Today’s National Post features an article about problems arising when a surrogate mother, and the child’s biological parents, disagree about whether to carry the pregnancy to full term:
When a B.C. couple discovered that the fetus their surrogate mother was carrying was likely to be born with Down syndrome, they wanted an abortion. The surrogate, however, was determined to take the pregnancy to term, sparking a disagreement that has raised thorny questions about the increasingly common arrangements.
Under the agreement the trio signed, the surrogate’s choice would mean absolving the couple of any responsibility for raising the child, the treating doctor told a recent fertility-medicine conference.
Dr. Ken Seethram, revealing the unusual situation for the first time, said it raises questions about whether government oversight of contracts between mothers and “commissioning” parents is needed.

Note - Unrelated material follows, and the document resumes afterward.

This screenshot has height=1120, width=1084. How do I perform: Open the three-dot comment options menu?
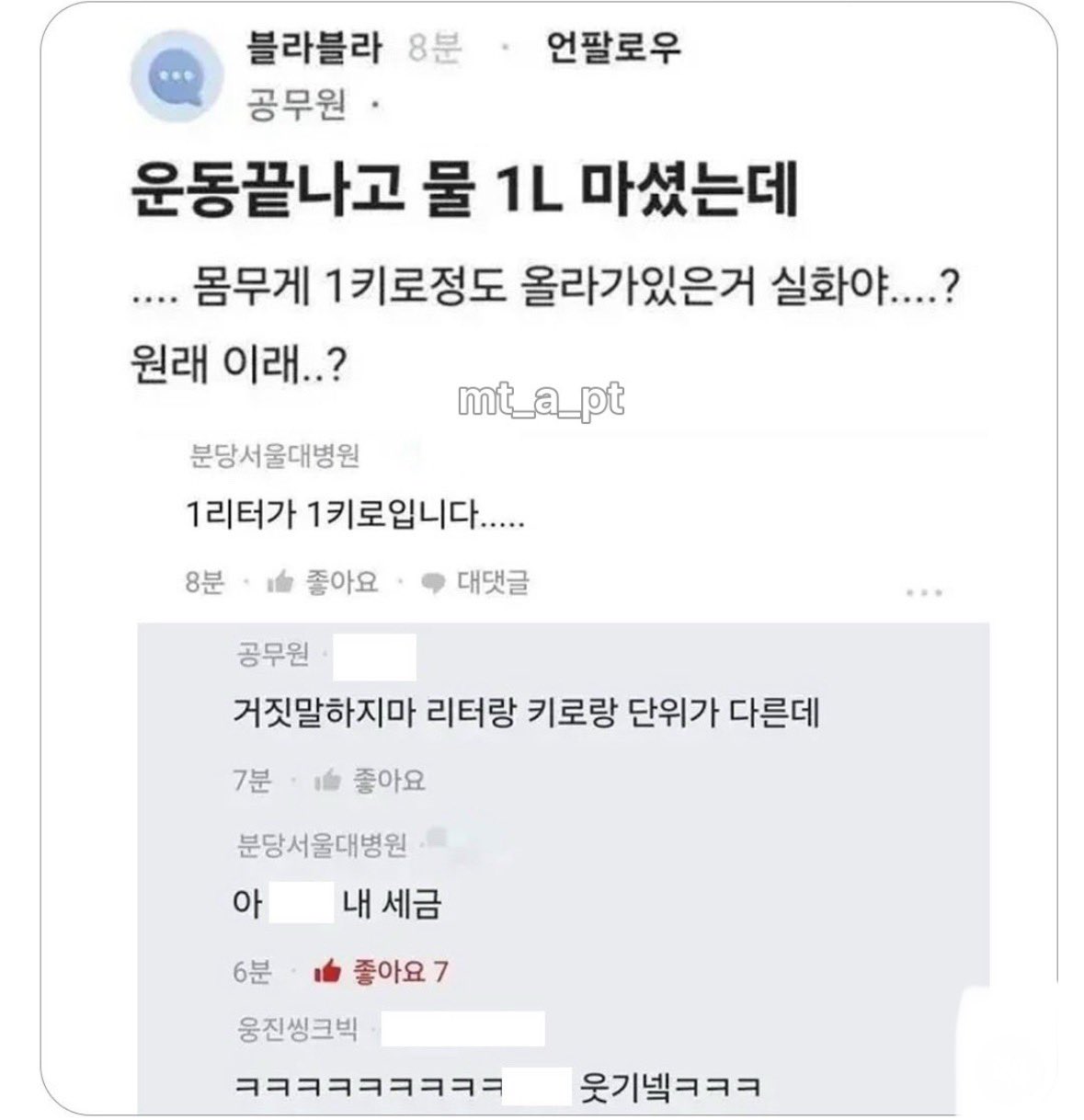coord(923,592)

A bioethicist who has studied the issue extensively argues that contract law should not apply to the transaction, unless human life is to be treated like widgets in a factory.

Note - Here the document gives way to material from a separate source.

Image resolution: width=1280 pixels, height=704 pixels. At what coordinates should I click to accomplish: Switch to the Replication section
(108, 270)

“Should the rules of commerce apply to the creation of children? No, because children get hurt,” said Juliet Guichon of the University of Calgary. “It’s kind of like stopping the production line: ‘Oh, oh, there’s a flaw.’ It makes sense in a production scenario, but in reproduction it’s a lot more problematic.”
Prof. Guichon speculated that courts likely would not honour a surrogacy contract, drawing instead on family law that would require the biological parents to support the child.

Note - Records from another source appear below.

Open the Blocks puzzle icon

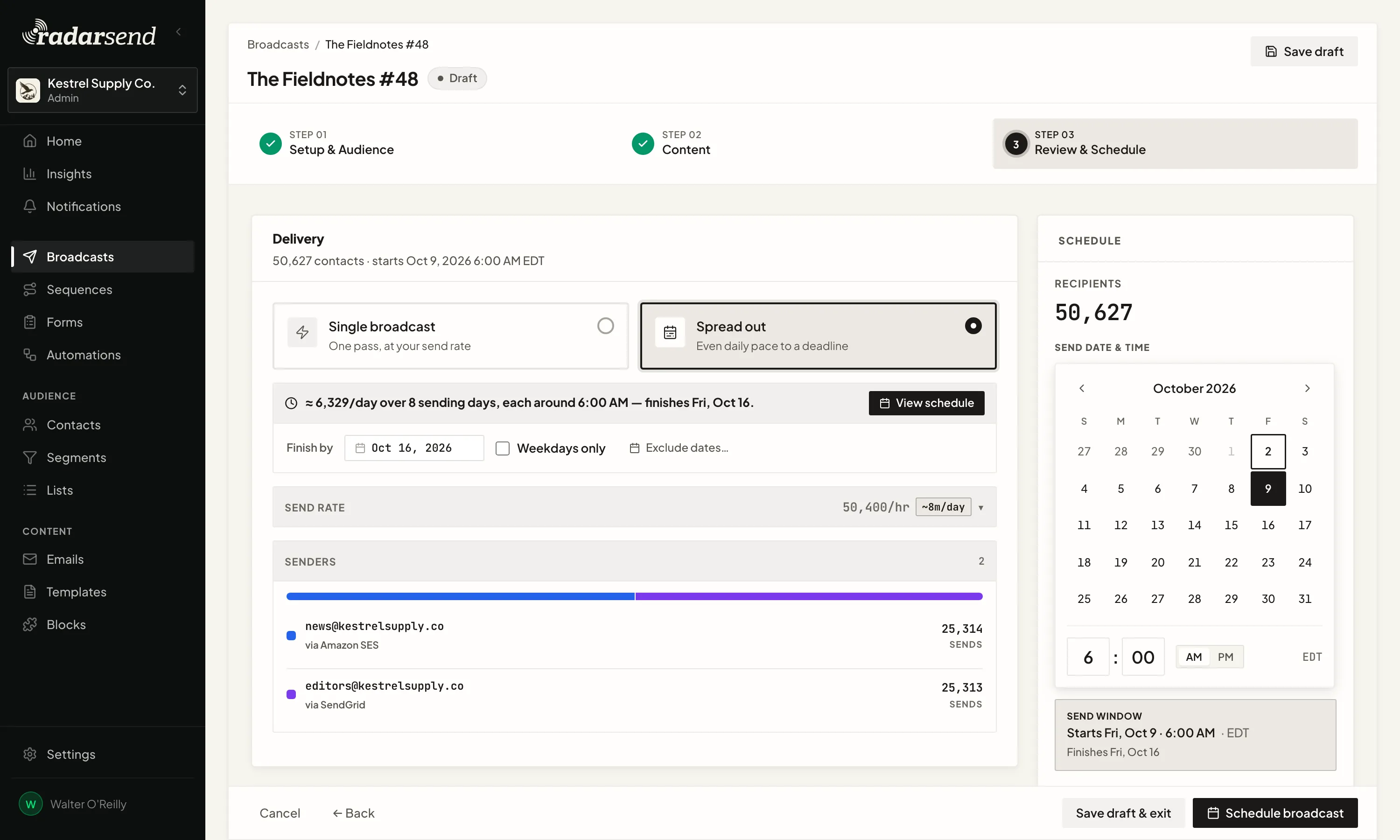(30, 624)
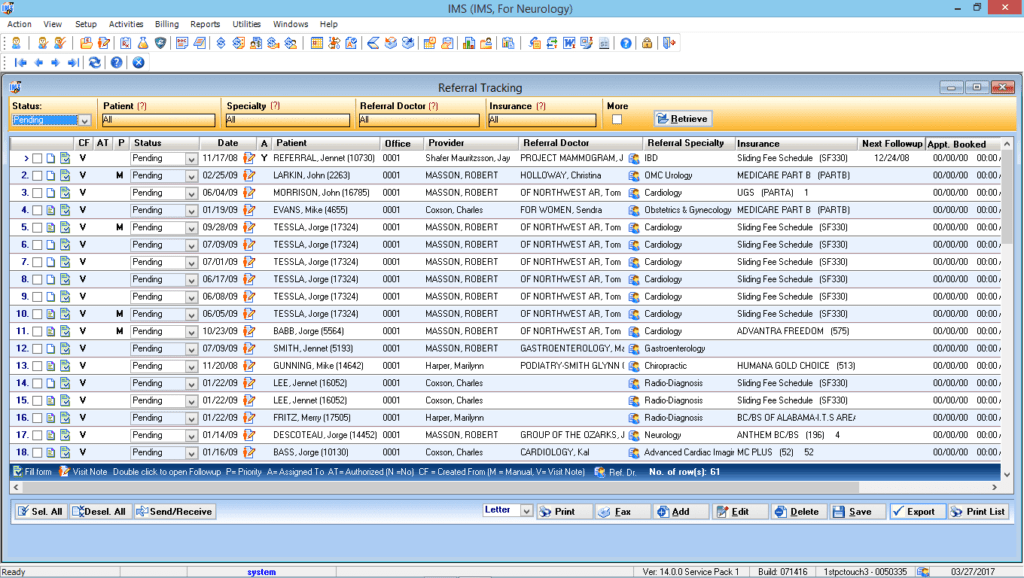
Task: Go to first record using navigation arrow
Action: point(20,62)
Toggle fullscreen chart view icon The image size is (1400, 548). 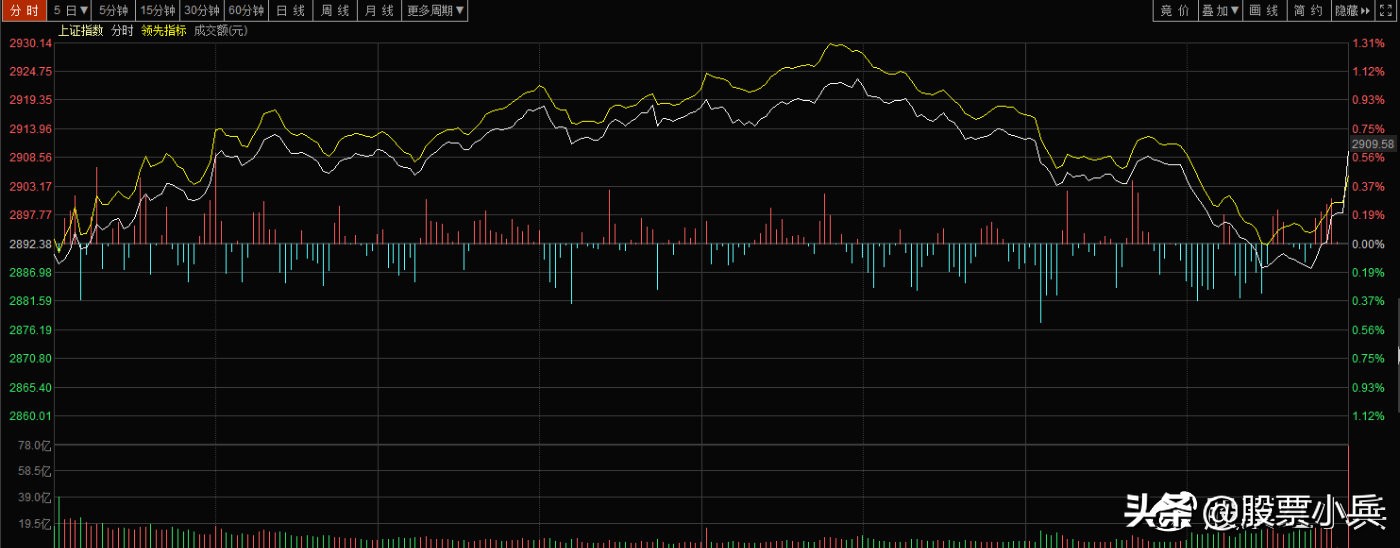1386,10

It appears no surrogacy contract has actually been contested in a Canadian court, however, leaving the transactions in some legal limbo.
Child support is considered a right for the child, not the recipient parent, so Canadian courts will rarely allow the parent to waive child support in a separation agreement or consent order. (It may be allowed in unusual cases – if the non-custodial parent agrees to a division of property in the custodial parent’s favor, for instance – but the court will want to be satisfied that the child’s best interests are being protected.)
Thinking about this case, I’m not sure it’s as ethically challenging as it first seems. If a would-be father changed his mind about having a child, he would not be able to force the mother to abort the pregnancy, nor would he be able to get away without paying support. The same principles, in my opinion, would apply here.
Now, what if the surrogate changed her mind, and decided to terminate the pregnancy? Would the 1989 Tremblay v. Daigle decision, in which the Supreme Court of Canada ruled that a father has no legal right to prevent the mother from obtaining an abortion, apply in a case where both biological parents wanted to stop the surrogate mother from aborting? Now that will be a controversial case, and it’s probably just a matter of time before it comes up. (My take: the courts would not stop the surrogate mother from aborting, but she could be found liable for damages for breach of contract.)